Summary: Sea-fronting Sihanoukville is emerging as a credible growth city of the future due to a confluence of structural factors such as owning the only deep water port in Cambodia, development of its Sihanoukville Special Economic Zone with China, possessing a premium beach-side tourist attraction, having its own international airport, and improved ground connectivity. However, as the city is still in the early stages of development, critical success factors for investing in its property would depend on the investor’s entry timing of entry (i.e. not too early nor too late), as well as the authorities’ commitment to transform the city and improve its infrastructure over time.
Still in early stages of development
Our second stop was Sihanoukville, a seaside city in Cambodia. Named after the former King Norodom Sihanouk, Sihanoukville is located in the southwest of Cambodia at the Gulf of Thailand, and 220km away from capital city of Phnom Penh.
Sihanoukville is a natural tourist attraction with its long stretch of white sand, rustic bamboo bars, and slew of casino facilities (currently 30+ casino licenses approved). The number of visitors is rising, especially from China.
While new industrial sectors such as textile and clothing, machinery and electronics are taking shape, our ground checks suggest that the city is still in the early stages of development. The infrastructure remains largely under-developed and disjointed, the population size is still small at approximately 300,000, and large tracts of land has yet to be utilized.
As reference, our checks suggest that new high-end condo units in Sihanoukville are launched at USD1600 – 2200psm, which is about 30% lower than USD2500-3000psm in Phnom Penh.
Does Sihanoukville have what it takes to be a growth city?
Many travel experts are tipping Sihanoukville as ASEAN’s next resort property investment centre, akin to Phuket and Koh Samui in the 1990s.
We identify five structural factors that could help transform the city of Sihanoukville over time.
- Prominent deep water port. Sihanoukville controls Cambodia’s only deep water port. The 21st Century Maritime Belt, which is part of China’s One Belt One Road initiatives, has highlighted Sihanoukville port as an Ocean route within the Siam Bay Route (which includes Hai Phong Port and Bangkok Port). China’s Qingdao Port has also entered into a “sister relation” agreement with Sihanoukville port in June 2015, where both ports will expand co-operation, especially on port construction and management.
- Sihanoukville Special Economic Zone (“SSEZ”). Sihanoukville is home to the SSEZ, an overseas economic and trade cooperation zone between China and Cambodia.
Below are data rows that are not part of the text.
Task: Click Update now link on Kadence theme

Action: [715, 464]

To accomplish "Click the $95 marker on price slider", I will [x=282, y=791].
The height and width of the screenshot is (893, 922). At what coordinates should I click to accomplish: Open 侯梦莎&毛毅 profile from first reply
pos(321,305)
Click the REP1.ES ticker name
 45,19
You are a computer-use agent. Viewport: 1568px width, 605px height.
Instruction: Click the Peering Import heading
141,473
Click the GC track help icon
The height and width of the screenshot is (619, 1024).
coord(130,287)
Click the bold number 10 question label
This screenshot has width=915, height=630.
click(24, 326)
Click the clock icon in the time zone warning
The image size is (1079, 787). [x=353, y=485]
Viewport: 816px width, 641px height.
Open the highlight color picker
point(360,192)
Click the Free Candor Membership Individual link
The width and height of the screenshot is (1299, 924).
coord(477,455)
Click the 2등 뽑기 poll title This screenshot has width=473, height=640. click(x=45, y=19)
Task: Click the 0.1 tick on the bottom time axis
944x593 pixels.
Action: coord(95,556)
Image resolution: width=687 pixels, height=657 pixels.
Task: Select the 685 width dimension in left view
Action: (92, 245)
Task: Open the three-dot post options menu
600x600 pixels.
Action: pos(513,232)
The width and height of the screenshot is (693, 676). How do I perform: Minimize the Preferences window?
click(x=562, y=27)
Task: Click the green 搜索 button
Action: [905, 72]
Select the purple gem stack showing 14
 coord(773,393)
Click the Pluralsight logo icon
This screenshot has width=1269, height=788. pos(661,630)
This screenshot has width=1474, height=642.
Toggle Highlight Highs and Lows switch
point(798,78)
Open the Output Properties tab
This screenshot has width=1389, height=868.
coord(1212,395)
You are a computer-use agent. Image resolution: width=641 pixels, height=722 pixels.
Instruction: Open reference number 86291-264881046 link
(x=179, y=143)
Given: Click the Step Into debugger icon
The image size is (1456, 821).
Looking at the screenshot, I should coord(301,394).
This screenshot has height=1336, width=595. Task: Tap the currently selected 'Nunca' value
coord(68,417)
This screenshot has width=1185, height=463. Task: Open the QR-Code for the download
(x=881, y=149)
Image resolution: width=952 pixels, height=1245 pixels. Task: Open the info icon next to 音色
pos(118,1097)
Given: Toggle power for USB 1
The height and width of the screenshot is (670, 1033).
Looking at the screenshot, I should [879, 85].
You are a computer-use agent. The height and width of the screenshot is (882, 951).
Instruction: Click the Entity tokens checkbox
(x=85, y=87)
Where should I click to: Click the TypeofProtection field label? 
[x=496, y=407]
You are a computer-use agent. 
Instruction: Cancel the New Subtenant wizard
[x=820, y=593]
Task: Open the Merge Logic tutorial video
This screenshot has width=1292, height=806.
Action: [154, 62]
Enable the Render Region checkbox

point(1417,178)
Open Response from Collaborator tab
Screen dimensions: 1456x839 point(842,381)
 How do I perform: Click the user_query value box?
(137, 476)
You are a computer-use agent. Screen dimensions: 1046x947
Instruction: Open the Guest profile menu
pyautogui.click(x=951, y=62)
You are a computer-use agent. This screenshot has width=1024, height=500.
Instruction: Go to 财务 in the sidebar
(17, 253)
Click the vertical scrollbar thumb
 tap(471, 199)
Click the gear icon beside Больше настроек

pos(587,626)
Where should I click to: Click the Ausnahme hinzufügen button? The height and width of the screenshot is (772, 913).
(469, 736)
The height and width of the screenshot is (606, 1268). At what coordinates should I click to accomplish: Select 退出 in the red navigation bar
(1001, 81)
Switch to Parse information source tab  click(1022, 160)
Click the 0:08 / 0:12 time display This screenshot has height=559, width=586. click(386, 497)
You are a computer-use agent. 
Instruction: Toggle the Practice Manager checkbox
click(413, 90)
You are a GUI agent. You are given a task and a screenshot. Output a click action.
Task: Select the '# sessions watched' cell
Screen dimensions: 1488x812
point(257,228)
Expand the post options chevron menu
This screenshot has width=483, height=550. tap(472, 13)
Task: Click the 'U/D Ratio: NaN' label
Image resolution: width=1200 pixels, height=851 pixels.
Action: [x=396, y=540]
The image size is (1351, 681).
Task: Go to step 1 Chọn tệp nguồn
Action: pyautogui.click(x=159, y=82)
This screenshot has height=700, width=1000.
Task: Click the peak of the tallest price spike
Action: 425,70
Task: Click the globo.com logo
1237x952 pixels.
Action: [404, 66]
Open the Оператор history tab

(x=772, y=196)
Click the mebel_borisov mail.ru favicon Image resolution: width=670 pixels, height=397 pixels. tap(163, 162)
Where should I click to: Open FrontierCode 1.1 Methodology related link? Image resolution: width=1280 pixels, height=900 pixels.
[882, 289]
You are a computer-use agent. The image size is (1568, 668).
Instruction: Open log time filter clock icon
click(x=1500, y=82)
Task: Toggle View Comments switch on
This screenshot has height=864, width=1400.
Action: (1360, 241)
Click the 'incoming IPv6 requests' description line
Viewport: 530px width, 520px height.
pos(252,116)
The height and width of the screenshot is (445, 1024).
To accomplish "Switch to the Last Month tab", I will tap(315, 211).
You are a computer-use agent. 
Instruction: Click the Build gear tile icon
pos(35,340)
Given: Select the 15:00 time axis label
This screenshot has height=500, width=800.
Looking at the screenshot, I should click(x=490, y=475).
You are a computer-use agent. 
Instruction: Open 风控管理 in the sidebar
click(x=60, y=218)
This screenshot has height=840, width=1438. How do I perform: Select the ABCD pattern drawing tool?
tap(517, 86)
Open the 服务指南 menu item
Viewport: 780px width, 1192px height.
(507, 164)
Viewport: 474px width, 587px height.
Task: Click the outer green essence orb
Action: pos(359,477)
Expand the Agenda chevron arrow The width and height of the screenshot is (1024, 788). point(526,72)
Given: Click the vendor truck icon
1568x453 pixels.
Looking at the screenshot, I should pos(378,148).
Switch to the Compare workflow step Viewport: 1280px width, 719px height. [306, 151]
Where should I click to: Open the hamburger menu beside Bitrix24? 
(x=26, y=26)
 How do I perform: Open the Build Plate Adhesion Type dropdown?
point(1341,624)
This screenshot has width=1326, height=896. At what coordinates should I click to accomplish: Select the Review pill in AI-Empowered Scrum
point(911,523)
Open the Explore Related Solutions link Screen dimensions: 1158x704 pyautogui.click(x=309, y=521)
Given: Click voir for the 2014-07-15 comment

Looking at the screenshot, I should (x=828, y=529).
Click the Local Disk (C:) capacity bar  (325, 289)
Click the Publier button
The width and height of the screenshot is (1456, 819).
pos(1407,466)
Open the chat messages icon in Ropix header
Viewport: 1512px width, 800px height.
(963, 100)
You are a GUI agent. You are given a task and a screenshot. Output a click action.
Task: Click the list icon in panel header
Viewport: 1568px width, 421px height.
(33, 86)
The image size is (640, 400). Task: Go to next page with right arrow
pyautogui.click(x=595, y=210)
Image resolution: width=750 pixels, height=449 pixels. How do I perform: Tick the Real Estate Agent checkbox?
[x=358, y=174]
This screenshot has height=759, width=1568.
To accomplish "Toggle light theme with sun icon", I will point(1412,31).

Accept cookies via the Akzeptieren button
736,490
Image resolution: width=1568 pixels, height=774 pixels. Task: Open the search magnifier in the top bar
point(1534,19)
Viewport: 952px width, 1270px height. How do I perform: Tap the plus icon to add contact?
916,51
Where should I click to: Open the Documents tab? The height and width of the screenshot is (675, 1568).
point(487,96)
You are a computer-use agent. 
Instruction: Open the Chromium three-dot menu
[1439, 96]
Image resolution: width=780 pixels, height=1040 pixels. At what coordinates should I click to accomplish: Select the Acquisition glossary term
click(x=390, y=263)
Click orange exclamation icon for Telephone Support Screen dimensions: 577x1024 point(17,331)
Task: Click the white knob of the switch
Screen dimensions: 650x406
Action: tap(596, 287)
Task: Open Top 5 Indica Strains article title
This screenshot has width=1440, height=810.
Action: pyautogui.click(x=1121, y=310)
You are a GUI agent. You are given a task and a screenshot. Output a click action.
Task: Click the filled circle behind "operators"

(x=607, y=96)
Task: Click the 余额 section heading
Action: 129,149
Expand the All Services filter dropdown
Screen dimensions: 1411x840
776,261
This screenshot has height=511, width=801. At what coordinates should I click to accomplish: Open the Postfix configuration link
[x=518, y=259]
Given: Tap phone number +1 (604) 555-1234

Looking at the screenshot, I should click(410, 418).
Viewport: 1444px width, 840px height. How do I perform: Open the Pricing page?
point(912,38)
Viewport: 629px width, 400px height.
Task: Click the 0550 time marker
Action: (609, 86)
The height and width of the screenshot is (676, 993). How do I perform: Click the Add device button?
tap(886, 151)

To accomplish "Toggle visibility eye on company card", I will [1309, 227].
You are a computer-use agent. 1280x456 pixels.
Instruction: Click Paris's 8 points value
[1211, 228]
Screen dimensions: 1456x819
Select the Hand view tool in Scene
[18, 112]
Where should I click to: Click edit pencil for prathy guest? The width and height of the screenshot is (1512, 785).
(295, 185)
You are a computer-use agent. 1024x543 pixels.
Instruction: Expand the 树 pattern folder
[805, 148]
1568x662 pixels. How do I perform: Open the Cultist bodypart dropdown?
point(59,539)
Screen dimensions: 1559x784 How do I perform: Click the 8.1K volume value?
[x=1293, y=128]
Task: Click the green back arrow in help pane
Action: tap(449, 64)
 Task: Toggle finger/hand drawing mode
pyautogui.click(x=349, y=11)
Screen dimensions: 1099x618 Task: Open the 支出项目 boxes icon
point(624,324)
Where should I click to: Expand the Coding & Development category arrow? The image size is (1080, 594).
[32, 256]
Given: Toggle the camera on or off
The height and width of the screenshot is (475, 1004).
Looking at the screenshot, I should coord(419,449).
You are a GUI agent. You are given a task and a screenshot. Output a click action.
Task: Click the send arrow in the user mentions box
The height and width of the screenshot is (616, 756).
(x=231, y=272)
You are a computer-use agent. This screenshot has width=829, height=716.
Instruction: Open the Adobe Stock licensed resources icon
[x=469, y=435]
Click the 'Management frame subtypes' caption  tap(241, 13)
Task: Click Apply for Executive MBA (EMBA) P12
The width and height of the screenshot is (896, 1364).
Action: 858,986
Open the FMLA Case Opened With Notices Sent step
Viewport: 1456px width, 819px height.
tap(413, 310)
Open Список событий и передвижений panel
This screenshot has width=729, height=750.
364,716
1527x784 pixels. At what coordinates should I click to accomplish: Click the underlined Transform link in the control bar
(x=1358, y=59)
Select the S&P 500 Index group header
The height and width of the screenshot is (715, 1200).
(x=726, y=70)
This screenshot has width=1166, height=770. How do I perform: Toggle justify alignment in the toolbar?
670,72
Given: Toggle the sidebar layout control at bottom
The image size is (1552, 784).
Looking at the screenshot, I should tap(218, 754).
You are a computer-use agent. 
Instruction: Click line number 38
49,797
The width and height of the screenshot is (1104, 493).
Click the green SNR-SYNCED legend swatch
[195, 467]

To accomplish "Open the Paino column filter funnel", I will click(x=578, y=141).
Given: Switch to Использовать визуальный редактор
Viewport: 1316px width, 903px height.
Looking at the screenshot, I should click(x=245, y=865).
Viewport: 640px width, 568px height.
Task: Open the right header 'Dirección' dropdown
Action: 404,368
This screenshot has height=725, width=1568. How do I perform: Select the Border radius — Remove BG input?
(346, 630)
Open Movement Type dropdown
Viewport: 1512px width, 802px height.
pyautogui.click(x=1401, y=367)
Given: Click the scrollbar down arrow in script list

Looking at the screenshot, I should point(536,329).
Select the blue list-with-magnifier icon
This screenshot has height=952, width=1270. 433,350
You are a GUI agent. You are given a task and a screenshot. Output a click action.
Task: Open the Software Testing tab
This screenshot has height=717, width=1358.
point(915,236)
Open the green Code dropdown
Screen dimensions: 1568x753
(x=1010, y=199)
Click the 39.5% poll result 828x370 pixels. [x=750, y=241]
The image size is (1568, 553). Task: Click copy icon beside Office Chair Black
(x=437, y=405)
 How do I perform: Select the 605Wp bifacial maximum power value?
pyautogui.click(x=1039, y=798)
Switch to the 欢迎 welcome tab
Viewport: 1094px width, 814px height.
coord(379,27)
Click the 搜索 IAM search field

This is one of the model showpiece of China’s One Belt One Road policies, and some has called SSEZ “Shenzhen in Cambodia”. The SSEZ has a total planned area of 11.13 sqkm, and its 100th factory opened for operation in June 2016. When fully completed, it is expected to house 300 factories and 80,000 to 100,000 industrial workers. As we drove around the SSEZ, we saw mostly factories from China, with industries ranging from textile and clothing, and machinery and electronics, to high tech products. With the SSEZ, Sihanoukville is able to create new industrial jobs and raise incomes for the locals. Chinese companies that set up operations could boost land take-up.
- Premium tourist destination. Sihanoukville’s natural beauty and unspoilt beaches, such as Sokha Beach, Independence Beach and Sirendipity Beach, have enticed an increasing number of short-term tourists as well as seasonal and permanent foreign residents. The number of tourist visitors in the province reached 1.3m in the first 5 months of 2016, up 16% y-y. Rated as among the Most Beautiful Bays in the World Club, the seaside city has considerable recreational potential and the opportunity to be a world-class tourist spot. There are plans to expand its international cruise terminal, add more shopping amenities, and improve casino facilities.
- Expanding international airport. Sihanoukville International Airport is Cambodia’s third international airport, after Phnom Penh (Capital city) and Siem Reap (Angkor Wat). An expansion of the airport is underway, and more direct flights from key cities in ASEAN and China could enhance the city’s status as a formidable contender in ASEAN’s resort property sector. For example, Xi’an and Shijiazhuang in China began their first direct flight to Sihanoukville in Sep 2016, according to Xinhua).
- Improved ground connectivity. A new expressway is under construction between Phnom Penh and Sihanoukville. Once completed, it will replace National Highway 4, the two-lane road that is often congested. This is expected to cut down travelling time from 4 hours to 2 hours. As for railway, the Cambodian government has recently revived the train services between Phnom Penh and Sihanoukville, adding a new transport mode between the two major cities. Longer-term the Silk Road Economic Belt vision could include a high speed rail network from Thailand through Cambodia and Vietnam into China. If implemented, this could further enhance the connectivity of key Cambodian cities such as Sihanoukville.